Justus Jonas, the Elder (5 June 1493 – 9 October 1555), or simply Justus Jonas, was a German Lutheran theologian and reformer. He was a Jurist, Professor and Hymn writer. He is best known for his translations of the writings of Martin Luther and Philipp Melanchthon. He accompanied Martin Luther in his final moments.

==Life and church==
Jonas was born at Nordhausen in present-day Thuringia where he was the son of the burgermeister. His birth name was Jodokus (Jobst) Koch, which he changed according to the common custom of German scholars in the sixteenth century, when at the University of Erfurt. He entered that university in 1506, studied law and the humanities, and became Master of Arts in 1510. In 1511, he went to University of Wittenberg, where he took his bachelor's degree in law. He returned to Erfurt in Thuringia during 1514 or 1515 was ordained priest.

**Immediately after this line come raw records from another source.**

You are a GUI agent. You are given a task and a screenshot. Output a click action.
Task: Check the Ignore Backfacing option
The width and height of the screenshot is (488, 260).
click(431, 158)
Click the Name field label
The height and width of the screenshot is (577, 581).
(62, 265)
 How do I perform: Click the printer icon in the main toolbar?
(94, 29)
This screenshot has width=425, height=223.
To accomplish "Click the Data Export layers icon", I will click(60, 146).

In 1518, he was appointed Canon of St. Severus Church (Severikirche) in Erfurt which was a collegiate church. In 1519, he became Rector of the University of Erfurt. In 1521, he was appointed Probst of All Saints' Church (Schlosskirche) at Wittenberg and Professor of Church Law in the University of Wittenberg. From 1541 to 1546, he served as superintendent and chief pastor at Halle.

His great admiration for Erasmus first led him to Greek, Hebrew and Biblical studies, and his election in May 1519 as rector of the university was regarded as a triumph for the partisans of the New Learning. It was not, however, until after the Leipzig Disputation with Johann Eck that Martin Luther won his allegiance. He accompanied Luther to the Diet of Worms in 1521, and there was appointed professor of canon law at Wittenberg.

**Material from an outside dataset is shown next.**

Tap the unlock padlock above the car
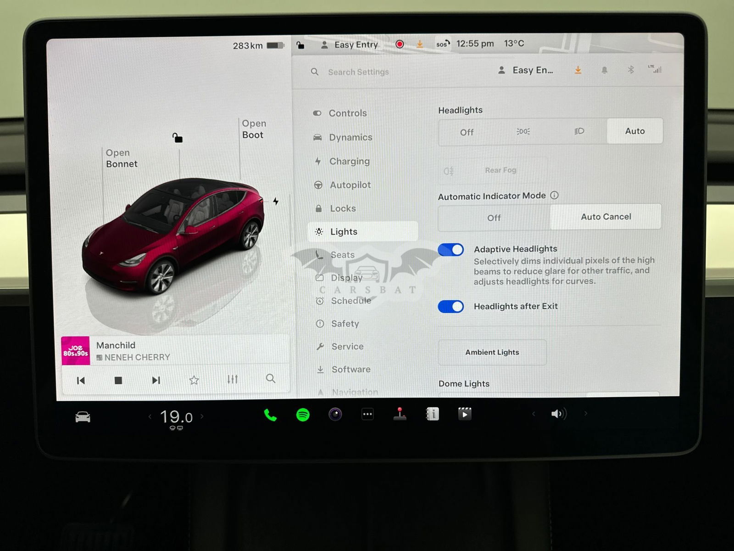 (x=178, y=138)
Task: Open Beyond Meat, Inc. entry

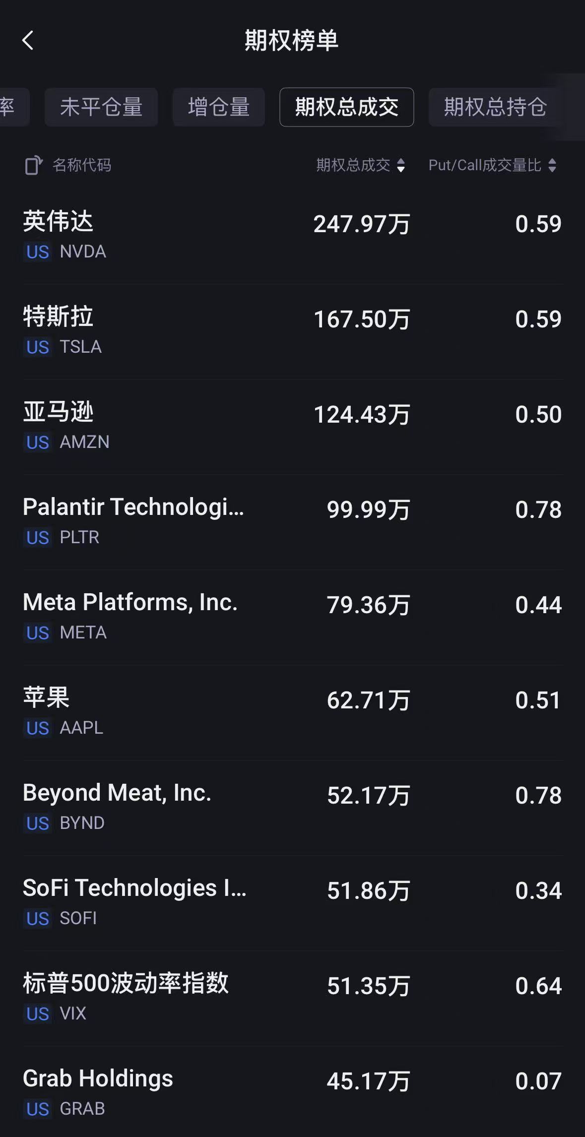Action: coord(292,807)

During Luther's stay in the Wartburg, Jonas was one of the most active of the Wittenberg reformers. Giving himself up to preaching and polemics, he aided the Reformation by his gift as a translator, turning Luther's and Melanchthon's works into German or Latin as the case might be, thus becoming a sort of double of both. Jonas also assisted Luther with his translation of the Bible into the German language.

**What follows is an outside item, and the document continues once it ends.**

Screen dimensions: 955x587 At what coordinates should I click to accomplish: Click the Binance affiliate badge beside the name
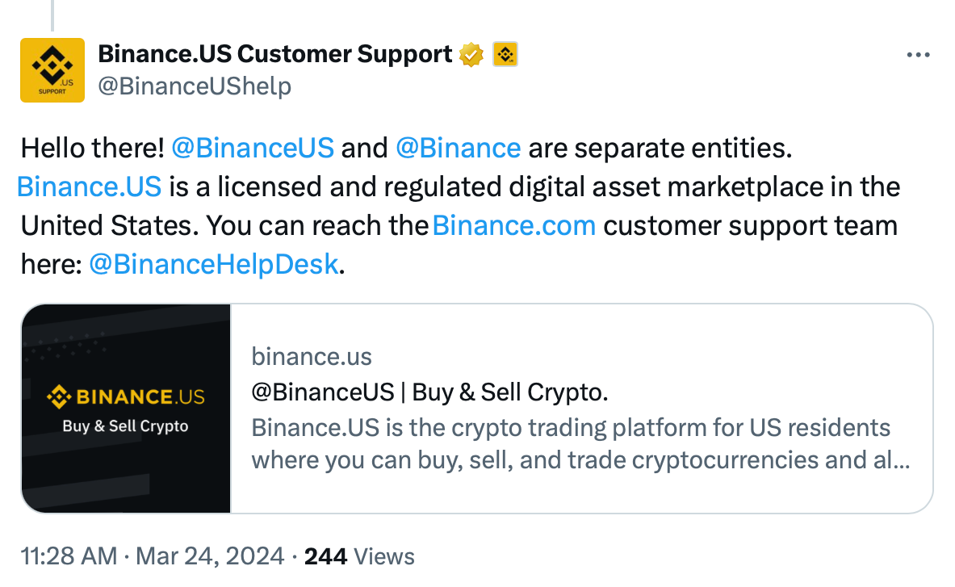(505, 55)
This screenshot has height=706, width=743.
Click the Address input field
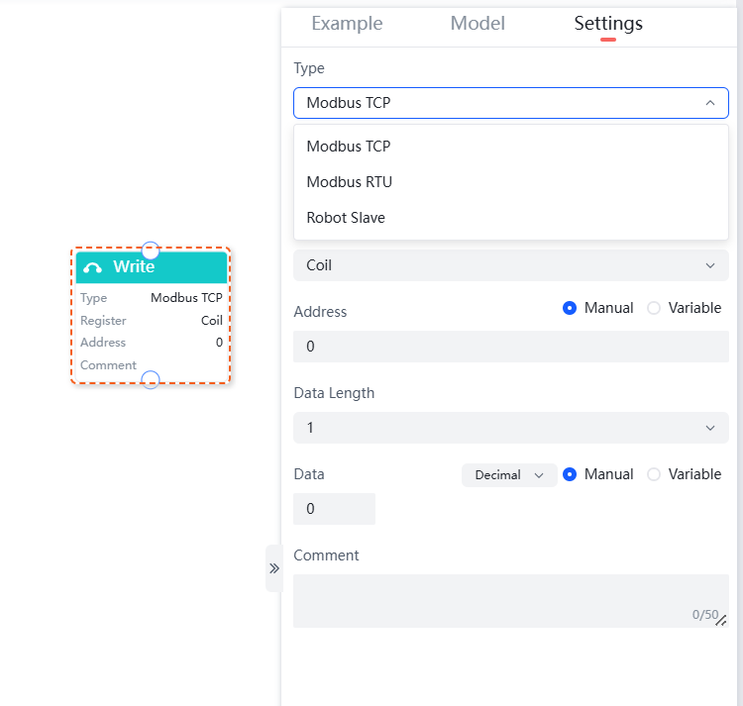coord(510,347)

One of the eight hymns in the first Lutheran hymnal is attributed to him, In Jesu Namen wir heben an (In the name of Jesus we begin), which appeared in 1524 with four hymns by Martin Luther and three by Paul Speratus. His hymn Wo Gott der Herr nicht bei uns hält, a paraphrase of Psalm 124, was published in the Erfurt Enchiridion in 1524. It was used by several composers as a base for organ and choral music, including Bach's chorale cantata BWV 178.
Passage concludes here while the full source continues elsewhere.